Distribution of algebraic numbers

TL;DR

This paper investigates the distribution of algebraic numbers, extending classical results to complex sets, providing new bounds, and introducing the generalized Mahler measure to characterize equidistribution.

Contribution

It generalizes the Erdős-Turán theorem, solves a problem on algebraic numbers on the real line, and introduces the generalized Mahler measure for distribution analysis.

Findings

Algebraic numbers in the unit disk have constrained growth.

The rate of convergence of arithmetic means is estimated.
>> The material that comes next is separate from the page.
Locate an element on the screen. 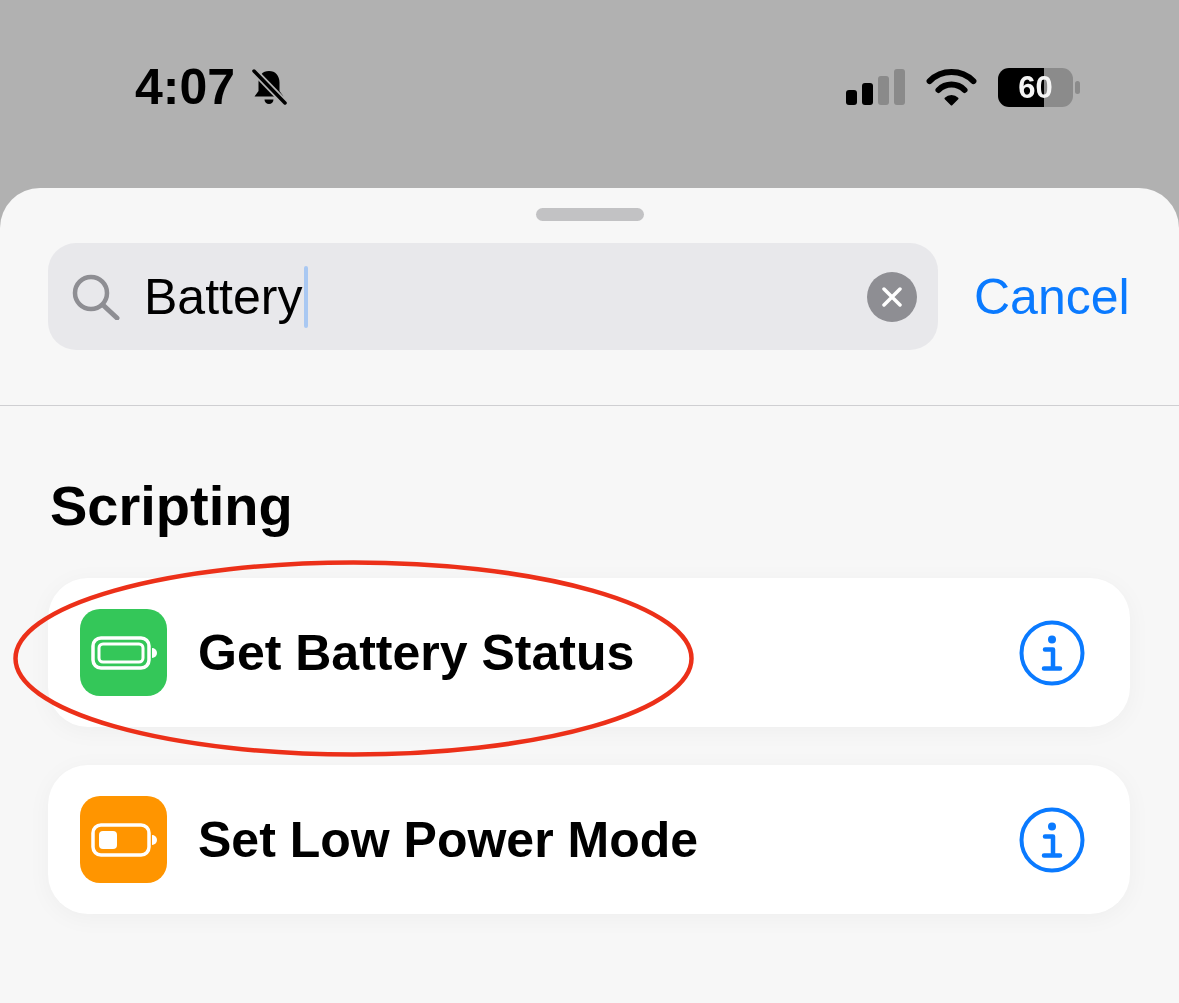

Generalized Mahler measure characterizes algebraic number distribution.

Abstract

Schur studied limits of the arithmetic means $A_n$ of zeros for polynomials of degree $n$ with integer coefficients and simple zeros in the closed unit disk. If the leading coefficients are bounded, Schur proved that $\limsup_{n\to\infty} |A_n| \le 1-\sqrt{e}/2.$ We show that $A_n \to 0$, and estimate the rate of convergence by generalizing the Erd\H{o}s-Tur\'an theorem on the distribution of zeros. As an application, we show that integer polynomials have some unexpected restrictions of growth on the unit disk. Schur also studied problems on means of algebraic numbers on the real line. When all conjugate algebraic numbers are positive, the problem of finding the sharp lower bound for $\liminf_{n\to\infty} A_n$ was developed further by Siegel and others. We provide a solution of this problem for algebraic numbers equidistributed in subsets of the real line. Potential theoretic methods allow us to consider distribution of algebraic numbers in or near general sets in the complex plane. We introduce the generalized Mahler measure, and use it to characterize asymptotic equidistribution of algebraic numbers in arbitrary compact sets of capacity one. The quantitative aspects of this equidistribution are also analyzed in terms of the generalized Mahler measure.